Zwiedzanie ogrodów królewskich, czyli wycieczka na wschód wyspy…
Kolejny dzień na Bali
rozpoczęliśmy skoro świt. Po raz kolejny umówiliśmy się z kierowcą, który był
zadziwiająco punktualny. Na Bali czas płynie inaczej – wszyscy mają go w
nadmiarze, dlatego ciężko wymagać tu punktualności. Dla nas to zawsze szok
kulturowy i nauczeni europejskiego stylu życia wciąż patrzymy na zegarki…
Pierwszym miejscem, które
chcieliśmy odwiedzić tego dnia była świątynia Goa Lawah. Jest to świątynia położona w jaskini, której strop wciąż
porusza się z powodu mieszkających tam nietoperzy! W XI wieku Mpu Kuturan ufundował
tą świątynię, jako jedną z sześciu wielkich świątyń na Bali. Tubylcy przychodzą
tu, aby oddać cześć swoim zmarłym przodkom. Święcą tu pobraną wcześniej wodę
morską, a następnie udają się z nią do Pura Dalem Puri. My trafiliśmy tu
podczas nabożeństwa. Nie chcieliśmy przeszkadzać ubranym odświętnie
Balijczykom, dlatego jedynie rzuciliśmy na okiem na świątynię i ruszyliśmy w
dalszą drogę.
I dalej w drogę… Tym razem do
Pałacu wodnego Tirta Gangga. Jest to bardzo malowniczo położony park zdobiny
licznymi oczkami wodnymi i fontannami. To także ulubione miejsce zdjęć
plenerowych balijskich Nowożeńców. Pałac zbudowany został całkiem niedawno, bo
w 1948 roku przez Anak Agung Anglurah
Ketut Karangasem (ostatniegoo króla Karangasem). Woda, która jest tu wszechobecna uważana jest
za świętą, pochodzącą z Gangesu (świętej rzeki Hindusów).

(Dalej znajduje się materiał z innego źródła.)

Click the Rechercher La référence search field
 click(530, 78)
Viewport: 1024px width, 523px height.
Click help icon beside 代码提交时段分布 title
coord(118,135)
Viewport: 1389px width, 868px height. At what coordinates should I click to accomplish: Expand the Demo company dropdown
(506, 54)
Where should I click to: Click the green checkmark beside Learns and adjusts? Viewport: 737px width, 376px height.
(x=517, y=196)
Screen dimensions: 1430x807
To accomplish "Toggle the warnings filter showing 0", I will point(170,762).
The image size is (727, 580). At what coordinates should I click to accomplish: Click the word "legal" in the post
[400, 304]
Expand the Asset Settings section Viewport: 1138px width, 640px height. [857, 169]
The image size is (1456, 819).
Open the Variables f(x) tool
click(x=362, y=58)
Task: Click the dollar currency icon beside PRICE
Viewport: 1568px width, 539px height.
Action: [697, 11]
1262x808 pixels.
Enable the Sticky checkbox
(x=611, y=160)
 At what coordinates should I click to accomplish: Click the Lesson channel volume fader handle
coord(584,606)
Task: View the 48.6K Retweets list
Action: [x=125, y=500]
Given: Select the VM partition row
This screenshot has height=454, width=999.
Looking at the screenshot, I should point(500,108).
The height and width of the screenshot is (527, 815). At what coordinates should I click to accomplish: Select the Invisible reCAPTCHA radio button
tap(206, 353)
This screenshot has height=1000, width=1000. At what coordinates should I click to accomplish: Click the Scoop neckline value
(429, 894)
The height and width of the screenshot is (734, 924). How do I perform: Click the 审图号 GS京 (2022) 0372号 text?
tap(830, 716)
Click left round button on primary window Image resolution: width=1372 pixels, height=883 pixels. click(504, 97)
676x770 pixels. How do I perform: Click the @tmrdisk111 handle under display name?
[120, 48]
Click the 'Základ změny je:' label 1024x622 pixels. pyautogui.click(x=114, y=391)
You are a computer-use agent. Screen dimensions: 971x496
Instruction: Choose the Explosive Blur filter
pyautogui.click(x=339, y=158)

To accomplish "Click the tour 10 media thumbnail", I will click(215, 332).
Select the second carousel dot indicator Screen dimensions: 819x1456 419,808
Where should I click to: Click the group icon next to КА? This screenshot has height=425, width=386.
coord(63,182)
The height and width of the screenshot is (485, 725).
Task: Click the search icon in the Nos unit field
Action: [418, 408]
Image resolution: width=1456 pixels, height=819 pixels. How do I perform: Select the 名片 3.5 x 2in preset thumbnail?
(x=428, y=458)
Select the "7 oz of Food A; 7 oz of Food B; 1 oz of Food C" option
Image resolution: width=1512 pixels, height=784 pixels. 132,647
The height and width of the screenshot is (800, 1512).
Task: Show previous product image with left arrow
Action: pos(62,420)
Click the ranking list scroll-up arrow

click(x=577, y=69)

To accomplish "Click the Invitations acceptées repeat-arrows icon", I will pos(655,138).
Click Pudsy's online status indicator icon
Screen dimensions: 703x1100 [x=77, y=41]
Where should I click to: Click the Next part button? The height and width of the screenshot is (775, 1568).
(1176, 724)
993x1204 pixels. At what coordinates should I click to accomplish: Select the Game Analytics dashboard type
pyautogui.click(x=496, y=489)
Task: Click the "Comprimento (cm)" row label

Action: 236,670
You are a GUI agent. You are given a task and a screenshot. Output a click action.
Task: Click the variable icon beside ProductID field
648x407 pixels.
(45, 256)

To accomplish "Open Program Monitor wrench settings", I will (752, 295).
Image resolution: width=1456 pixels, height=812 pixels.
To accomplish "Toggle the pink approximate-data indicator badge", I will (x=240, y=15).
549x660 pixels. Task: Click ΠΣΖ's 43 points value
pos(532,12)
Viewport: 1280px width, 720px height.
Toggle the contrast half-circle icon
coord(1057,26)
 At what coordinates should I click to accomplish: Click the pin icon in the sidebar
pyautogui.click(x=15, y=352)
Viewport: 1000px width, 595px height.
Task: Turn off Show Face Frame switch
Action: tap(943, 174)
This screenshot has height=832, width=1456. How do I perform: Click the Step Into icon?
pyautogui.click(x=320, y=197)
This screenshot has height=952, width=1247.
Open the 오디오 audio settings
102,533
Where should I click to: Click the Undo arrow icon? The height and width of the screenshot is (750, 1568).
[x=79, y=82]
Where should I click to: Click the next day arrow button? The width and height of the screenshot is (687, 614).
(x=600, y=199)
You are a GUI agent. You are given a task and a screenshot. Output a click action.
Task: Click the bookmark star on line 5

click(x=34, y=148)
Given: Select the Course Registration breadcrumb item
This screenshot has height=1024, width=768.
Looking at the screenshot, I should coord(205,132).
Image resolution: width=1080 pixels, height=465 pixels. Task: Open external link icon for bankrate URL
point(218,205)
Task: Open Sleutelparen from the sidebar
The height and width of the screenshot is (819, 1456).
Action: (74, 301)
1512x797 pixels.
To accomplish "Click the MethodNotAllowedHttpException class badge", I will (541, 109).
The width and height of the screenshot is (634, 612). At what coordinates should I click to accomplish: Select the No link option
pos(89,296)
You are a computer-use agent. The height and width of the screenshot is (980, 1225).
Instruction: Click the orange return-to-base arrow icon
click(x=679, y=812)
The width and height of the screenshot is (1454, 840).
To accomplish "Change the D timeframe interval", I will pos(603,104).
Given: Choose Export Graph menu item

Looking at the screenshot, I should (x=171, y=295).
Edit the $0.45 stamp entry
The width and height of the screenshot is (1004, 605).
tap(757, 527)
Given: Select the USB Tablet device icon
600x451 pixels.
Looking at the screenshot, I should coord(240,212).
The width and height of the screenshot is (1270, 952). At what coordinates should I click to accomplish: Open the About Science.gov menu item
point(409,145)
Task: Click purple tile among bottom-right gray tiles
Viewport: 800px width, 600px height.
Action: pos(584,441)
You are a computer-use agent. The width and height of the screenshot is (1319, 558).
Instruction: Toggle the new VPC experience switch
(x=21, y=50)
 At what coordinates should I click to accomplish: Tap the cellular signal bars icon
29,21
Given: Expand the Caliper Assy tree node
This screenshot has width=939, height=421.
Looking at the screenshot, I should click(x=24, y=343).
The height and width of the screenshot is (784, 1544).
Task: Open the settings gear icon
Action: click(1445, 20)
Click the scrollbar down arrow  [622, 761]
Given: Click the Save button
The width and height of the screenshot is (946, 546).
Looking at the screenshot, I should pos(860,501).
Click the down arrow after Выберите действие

Cały kompleks położony jest na
trzech tarasach, co odpowiada balijskiej buddyjsko-hinduistycznej koncepcji
kosmosu. Najwyższy z nich zamieszkiwany jest przez bogów. Spod drzewa Banyan
tryska źródło wody, które dalej zaopatruje wybrane sadzawki. Środkowy taras to
miejsce przeznaczone dla świata ludzi. Chodząc po sadzawce Mahabharata można przyjrzeć się wielu rzeźbom ukazującym walkę
pomiędzy ludźmi, a bogami i demonami. Najniższy poziom zarezerwowany jest dla
demonów. To tutaj znajduje się największy basen z wyspą. Święta woda zakańcza
tu swój bieg, po czym rozlewa się na pobliskie pola ryżowe.
Obiekt, nieco inny niż
wszędobylskie świątynie, równie mocno nawiązuje do Balijskiej religijności. Tirta
Gangga podobał mi się bardzo, dlatego byłam niezwykle ucieszona, że jeszcze
tego samego dnia poznamy kolejny wodny Pałac – tym razem w miejscowości Ujung.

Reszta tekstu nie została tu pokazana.